Figure 1: A ruptured dissection of ascending aorta.

Figure 2: A rupture of right coronary artery.

Microscopic findings: Pathohistology examination confirmed macroscopic observations (Figure 3). Microscopic examination of coronary artery also revealed that a rupture occurred on junction between normal and abnormal intima and thin subintimal-media layer (Figure 4). Abnormal intima and subintimal-media layer are presented as a red colored zone (Masson´s trichrome stain), because of loose of collagen fibers.

Figure 3: A hemorrhage under the rupture of coronary artery (A and B) and a longitudinal dissection of tunica media of ascending aorta (Cand D), (microscopic view x40, HE and Masson´s trichrome)

Figure 4: microscopic view x100, Masson´s trichrome (1 - the rupture of coronary artery; 2 -normal intima and subintima of coronary artery, downstream of rupture; 3 - abnormal intima and subintima of coronary artery, upstream of rupture, because of loose of collagen).

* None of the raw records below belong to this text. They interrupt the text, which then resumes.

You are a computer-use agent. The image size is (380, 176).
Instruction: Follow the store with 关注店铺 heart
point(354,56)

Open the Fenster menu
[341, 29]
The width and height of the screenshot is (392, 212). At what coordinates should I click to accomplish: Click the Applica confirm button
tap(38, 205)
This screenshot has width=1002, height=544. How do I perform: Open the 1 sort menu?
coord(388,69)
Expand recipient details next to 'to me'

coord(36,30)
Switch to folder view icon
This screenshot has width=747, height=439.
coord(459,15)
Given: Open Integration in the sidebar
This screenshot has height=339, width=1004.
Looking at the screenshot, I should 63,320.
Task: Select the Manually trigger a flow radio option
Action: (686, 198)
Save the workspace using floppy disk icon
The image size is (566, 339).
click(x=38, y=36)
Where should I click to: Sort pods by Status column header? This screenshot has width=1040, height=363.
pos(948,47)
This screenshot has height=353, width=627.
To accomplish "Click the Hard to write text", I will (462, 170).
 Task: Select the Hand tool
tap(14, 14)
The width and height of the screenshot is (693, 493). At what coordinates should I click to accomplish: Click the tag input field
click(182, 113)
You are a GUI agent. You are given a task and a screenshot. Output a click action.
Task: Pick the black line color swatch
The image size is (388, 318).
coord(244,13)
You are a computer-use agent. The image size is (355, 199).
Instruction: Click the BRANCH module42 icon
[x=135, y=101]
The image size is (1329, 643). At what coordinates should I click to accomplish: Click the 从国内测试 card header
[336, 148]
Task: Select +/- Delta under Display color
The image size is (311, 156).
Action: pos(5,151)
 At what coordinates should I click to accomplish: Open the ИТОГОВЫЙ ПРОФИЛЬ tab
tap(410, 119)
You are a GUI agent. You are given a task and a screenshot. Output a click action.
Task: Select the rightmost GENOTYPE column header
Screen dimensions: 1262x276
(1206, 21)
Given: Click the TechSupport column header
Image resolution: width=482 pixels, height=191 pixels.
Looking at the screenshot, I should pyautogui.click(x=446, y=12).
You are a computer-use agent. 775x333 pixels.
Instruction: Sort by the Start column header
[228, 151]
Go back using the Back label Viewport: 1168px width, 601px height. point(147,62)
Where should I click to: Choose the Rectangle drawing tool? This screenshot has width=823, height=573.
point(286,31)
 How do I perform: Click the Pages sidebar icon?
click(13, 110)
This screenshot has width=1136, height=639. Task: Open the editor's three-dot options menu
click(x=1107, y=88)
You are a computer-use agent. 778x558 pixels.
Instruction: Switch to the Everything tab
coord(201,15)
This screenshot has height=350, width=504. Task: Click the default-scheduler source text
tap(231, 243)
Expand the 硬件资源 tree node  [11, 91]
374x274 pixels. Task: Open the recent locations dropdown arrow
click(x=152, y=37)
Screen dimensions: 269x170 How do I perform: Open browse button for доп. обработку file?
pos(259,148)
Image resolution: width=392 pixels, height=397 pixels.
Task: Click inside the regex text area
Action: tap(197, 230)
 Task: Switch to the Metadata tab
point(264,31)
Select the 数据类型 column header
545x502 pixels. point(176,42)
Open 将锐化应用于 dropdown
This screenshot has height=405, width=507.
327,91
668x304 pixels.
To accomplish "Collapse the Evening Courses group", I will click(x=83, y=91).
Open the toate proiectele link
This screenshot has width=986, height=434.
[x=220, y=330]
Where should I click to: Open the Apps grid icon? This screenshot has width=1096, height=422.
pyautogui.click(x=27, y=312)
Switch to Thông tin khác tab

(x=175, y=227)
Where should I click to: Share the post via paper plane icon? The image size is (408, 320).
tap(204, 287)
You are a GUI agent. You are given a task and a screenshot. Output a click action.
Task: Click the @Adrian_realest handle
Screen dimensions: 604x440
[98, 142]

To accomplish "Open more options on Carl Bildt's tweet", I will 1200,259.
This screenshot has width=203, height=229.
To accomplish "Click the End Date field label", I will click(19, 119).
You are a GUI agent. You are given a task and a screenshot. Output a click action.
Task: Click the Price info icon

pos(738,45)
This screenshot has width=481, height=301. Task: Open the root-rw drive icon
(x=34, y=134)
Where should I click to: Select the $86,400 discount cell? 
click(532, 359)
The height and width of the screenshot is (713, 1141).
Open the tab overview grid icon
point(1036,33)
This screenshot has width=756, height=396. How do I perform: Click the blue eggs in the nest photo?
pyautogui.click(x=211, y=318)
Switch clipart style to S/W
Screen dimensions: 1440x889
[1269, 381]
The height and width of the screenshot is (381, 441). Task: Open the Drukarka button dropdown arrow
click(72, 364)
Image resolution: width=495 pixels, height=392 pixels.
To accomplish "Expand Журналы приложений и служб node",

Toxicology findings: Toxicology was negative.

Even though few reports of cases like this exist, we believe the disease might be underreported because an acute bleeding in the pericardium is often lethal and thus not recognized by doctors, as a literature suggests [13]. Primary coronary artery dissections, as in our case, are much less common than secondary dissections, and their etiology remains unclear. Associations of primary coronary artery dissections with female sex, exercise, pregnancy and postpartum state, coronary artery disease, connective tissue disorders and hemorrhage into the vasovasorum and periadventitial inflammation, have been noted [1-7]. Our case confirmed association of primary coronary artery dissections with female sex. As a direct cause of primary coronary artery dissection we identified loose of collagen fibers in intimal and subintimal-media layer with high blood pressure (170/100 mmHg on arrival in hospital). A connection between hormonal disturbances in women and connective tissue disorders, also as collagen, is well known. In our case, relationship between hormonal disturbances and connective tissue disorders (loose of collagen fibers in aorta) could be assigned to hysterectomia with both side adnexectomia, but this could not be confirmed. Myocardial infarction secondary to primary coronary artery dissection is exceedingly rare. While coronary artery dissection may present as acute myocardial infarction or as sudden death, sudden death accounts for the majority of presentations, thus leading to diagnosis usually at autopsy. In our case, presentation of acute myocardial infarction misleads doctors and precious time was wasted. If a dissection of coronary artery and aorta was recognized shortly after arrival in hospital, urgent thoracic surgery might save life of this woman.

In summary, we presented a case of a 46-year-old woman with acute myocardial infarction secondary to a right coronary artery dissection with propagation into dissection of ascending aorta and cardiac tamponade. This case should hold doctors caution when approaching a patient with acute myocardial infarction. Also, Masson´s trichrome stain, as a very cheap histology stain technique, give as very important information that a primary coronary artery dissection could be connected with a collagen disturbances. Cases like this are extremely rare and presentation of our case should improve forensic medicine in understanding sudden death.

Because of technical and financial difficulties we could not perform other diagnostic procedures (immunohistochemistry, DNA analysis etc.), that could be very helpful to indentify cause of coronary artery dissection. We are going to be honored to help further research and provide our material to scientists in this field.